The bill was signed by Governor Andrew Cuomo — which, at the time, de Blasio said he was confident would happen — and finally sent to the City Council for enabling legislation.
On Tuesday, Oct. 7, the City Council approved that legislation with a vote of 45-4. De Blasio applauded advocates from the city and the state in their work to make the change possible.
“There is no question this will save lives,” de Blasio said in a statement released after the vote. “Speeding on our streets is taking the lives of our children and neighbors. Lowering the citywide speed limit is a powerful new tool we can combine with education, enforcement and better-designed streets.
“As both mayor and as a parent, I am deeply grateful to the City Council for its advocacy in Albany to secure this change, and today’s action to cement it into law,” he added.
Councilman Ydanis Rodriguez, who chairs the Transportation Committee, has been a staunch supporter of the legislation and was pleased to announced the new speed limit.
“By reducing the speed limit to 25 mph, we plant the seed of safety in the minds of New Yorkers and begin the journey towards a necessary culture change,” Rodriguez said.
The new speed limit will apply to streets where no speed limit sign is posted.
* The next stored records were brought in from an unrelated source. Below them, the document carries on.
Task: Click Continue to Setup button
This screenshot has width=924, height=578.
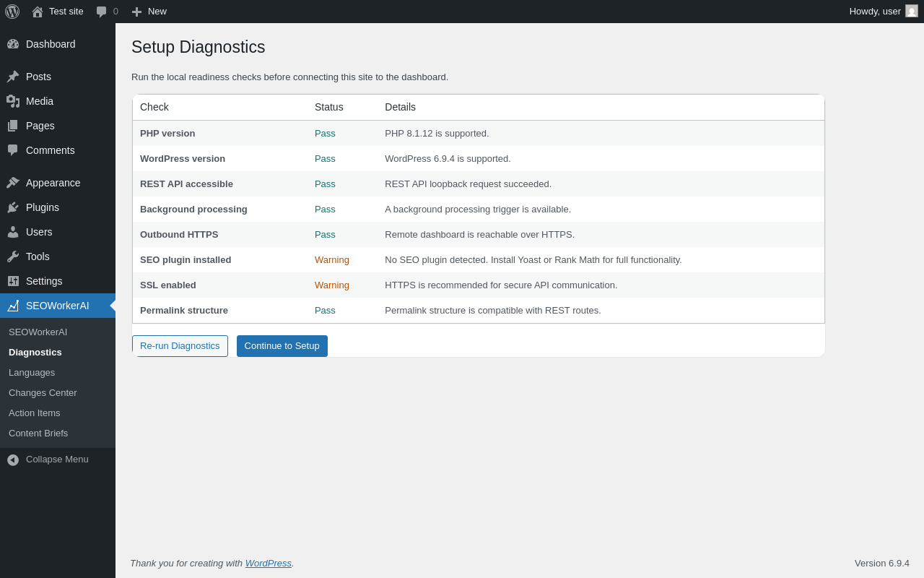Action: point(282,346)
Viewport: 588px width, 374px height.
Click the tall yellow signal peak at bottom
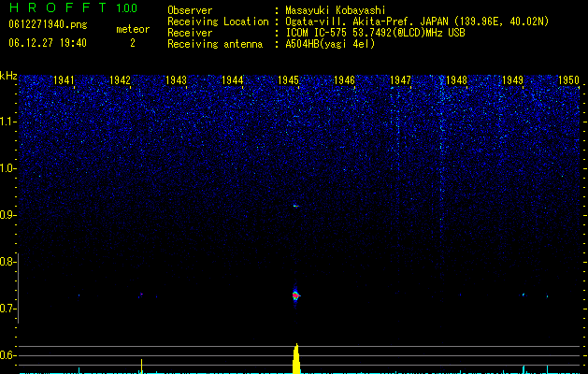[x=296, y=359]
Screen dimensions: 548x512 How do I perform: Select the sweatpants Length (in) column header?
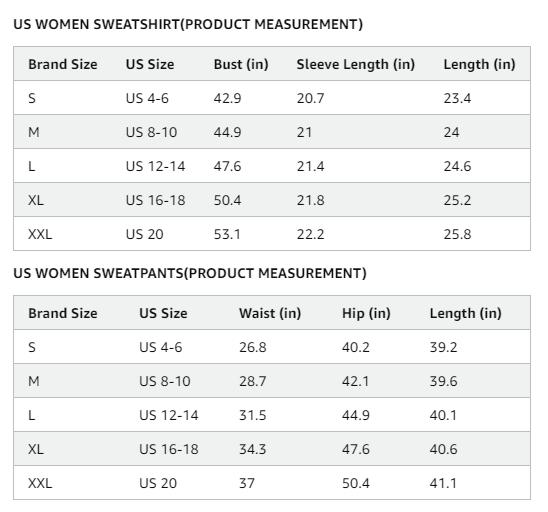466,313
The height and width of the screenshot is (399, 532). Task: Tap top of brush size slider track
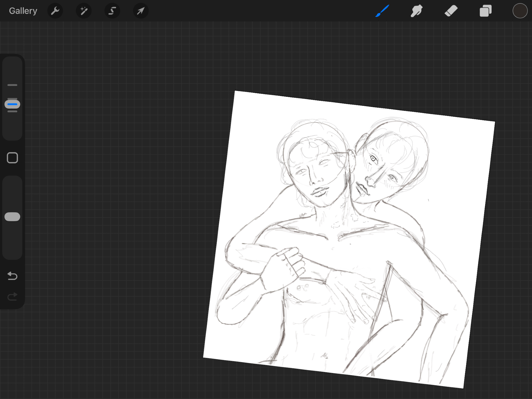[x=12, y=64]
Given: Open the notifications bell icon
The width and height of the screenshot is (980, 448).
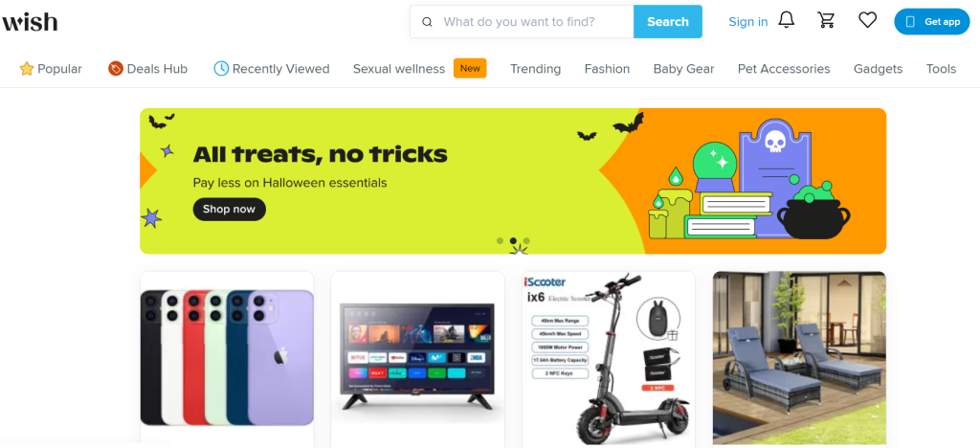Looking at the screenshot, I should point(787,20).
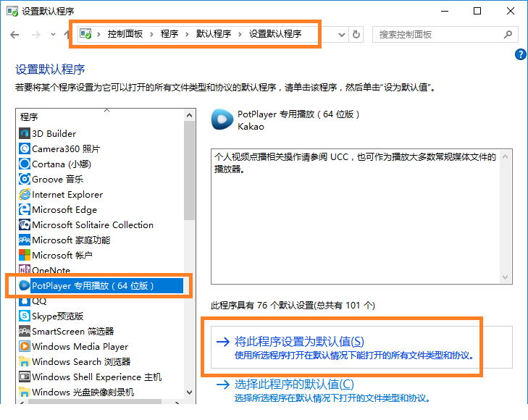Image resolution: width=528 pixels, height=420 pixels.
Task: Click 选择此程序的默认值(C) link
Action: (294, 384)
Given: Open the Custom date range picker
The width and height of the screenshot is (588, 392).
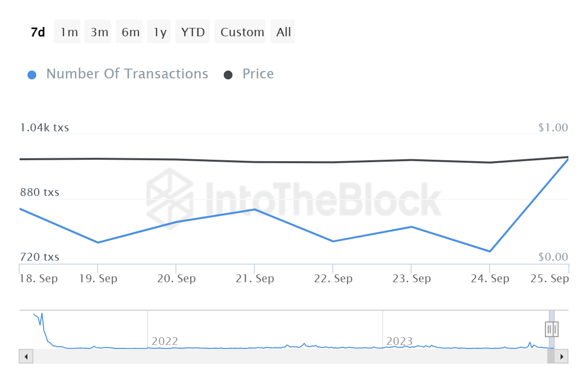Looking at the screenshot, I should pos(242,32).
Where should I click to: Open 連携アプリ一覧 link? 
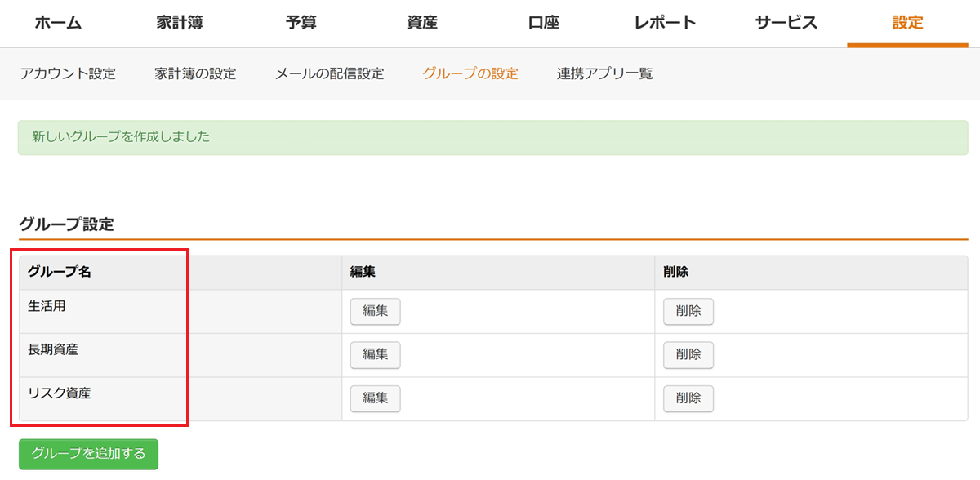coord(605,73)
Higher speeds on highways and lower speed in school zones or slow zones will remain the same.
Speed was the single greatest contributing factor in traffic deaths in 2012 and continues to play a significant role in traffic incidents involving motorists, bicyclists and pedestrians.
Families for Safe Streets, a group of advocates who have loved ones who have either been killed or injured in traffic accidents, tweeted out after the vote that the lowered speed limit is “a historic step towards Vision Zero in NYC.”
Not all celebrated the passed legislation, however. Councilman Jumaane Williams of Brooklyn was not present for the vote, but released a statement afterward stating that had he been present, he would have voted against the legislation.
Though he said he “fully supports the need to reform traffic laws in New York City,” Williams explained that he feels the new legislation is “too broad.”
“Instead of an overall speed limit reduction, the better approach is to study the city’s various neighborhoods and major arteries, and assess with specificity where a lower speed limit makes the most practical sense,” he said.
Speed limit signs will start being posted on Nov. 7, and enforcement of the new speed limit will begin immediately after those signs are posted.